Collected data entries

══════════

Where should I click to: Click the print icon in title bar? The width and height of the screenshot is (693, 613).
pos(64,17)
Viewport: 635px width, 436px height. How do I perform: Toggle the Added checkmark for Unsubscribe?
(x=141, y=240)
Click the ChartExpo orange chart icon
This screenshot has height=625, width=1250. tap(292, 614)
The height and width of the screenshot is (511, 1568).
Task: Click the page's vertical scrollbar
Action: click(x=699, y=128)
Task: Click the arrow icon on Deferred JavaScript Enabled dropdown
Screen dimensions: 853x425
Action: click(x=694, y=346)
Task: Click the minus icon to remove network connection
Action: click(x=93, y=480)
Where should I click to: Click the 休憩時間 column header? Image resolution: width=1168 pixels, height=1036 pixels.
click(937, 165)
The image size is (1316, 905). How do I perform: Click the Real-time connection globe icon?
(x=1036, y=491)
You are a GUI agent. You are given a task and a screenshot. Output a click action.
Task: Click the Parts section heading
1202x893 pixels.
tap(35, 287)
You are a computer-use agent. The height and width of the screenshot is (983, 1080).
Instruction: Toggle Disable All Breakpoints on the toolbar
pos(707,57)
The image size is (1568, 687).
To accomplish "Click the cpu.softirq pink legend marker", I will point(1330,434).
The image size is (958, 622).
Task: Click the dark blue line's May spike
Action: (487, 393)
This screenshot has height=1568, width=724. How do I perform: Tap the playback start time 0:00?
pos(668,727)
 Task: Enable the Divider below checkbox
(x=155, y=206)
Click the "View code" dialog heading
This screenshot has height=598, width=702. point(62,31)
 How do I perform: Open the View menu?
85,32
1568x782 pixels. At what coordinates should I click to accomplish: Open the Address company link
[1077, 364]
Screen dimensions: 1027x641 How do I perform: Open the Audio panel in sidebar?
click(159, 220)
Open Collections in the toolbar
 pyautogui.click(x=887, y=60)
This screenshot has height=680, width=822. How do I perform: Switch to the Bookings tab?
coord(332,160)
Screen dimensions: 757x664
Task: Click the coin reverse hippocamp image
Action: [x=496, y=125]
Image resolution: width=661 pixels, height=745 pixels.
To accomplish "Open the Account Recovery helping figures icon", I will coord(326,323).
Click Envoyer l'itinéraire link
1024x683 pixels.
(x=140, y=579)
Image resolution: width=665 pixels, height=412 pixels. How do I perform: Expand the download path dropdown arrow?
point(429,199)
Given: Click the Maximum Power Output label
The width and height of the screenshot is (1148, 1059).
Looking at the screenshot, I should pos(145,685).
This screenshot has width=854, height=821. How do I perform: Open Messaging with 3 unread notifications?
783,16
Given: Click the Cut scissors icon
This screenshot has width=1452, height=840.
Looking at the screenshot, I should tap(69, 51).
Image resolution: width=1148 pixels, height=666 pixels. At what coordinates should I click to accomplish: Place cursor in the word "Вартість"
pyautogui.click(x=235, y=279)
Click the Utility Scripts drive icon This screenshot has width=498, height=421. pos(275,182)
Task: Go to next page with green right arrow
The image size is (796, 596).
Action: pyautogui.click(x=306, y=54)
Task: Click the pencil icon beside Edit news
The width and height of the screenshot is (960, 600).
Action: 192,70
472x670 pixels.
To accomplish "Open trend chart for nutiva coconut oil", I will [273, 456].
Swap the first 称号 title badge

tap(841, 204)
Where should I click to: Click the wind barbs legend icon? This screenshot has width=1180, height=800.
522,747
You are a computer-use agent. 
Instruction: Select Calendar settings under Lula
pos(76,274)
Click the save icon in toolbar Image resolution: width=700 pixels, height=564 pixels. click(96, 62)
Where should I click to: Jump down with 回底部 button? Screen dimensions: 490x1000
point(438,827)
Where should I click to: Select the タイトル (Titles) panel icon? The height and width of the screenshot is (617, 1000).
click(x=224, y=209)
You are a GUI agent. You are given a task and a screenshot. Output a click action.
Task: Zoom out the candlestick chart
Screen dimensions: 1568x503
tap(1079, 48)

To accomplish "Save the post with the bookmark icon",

══════════

• **Task prompt**: Lines from the one containing "Where should I click to: Jump" to the end of the data are to be printed exactly, including the first and last.

• **Exercise answer**:
Where should I click to: Jump down with 回底部 button? Screen dimensions: 490x1000
point(438,827)
Where should I click to: Select the タイトル (Titles) panel icon? The height and width of the screenshot is (617, 1000).
click(x=224, y=209)
You are a GUI agent. You are given a task and a screenshot. Output a click action.
Task: Zoom out the candlestick chart
Screen dimensions: 1568x503
tap(1079, 48)

To accomplish "Save the post with the bookmark icon",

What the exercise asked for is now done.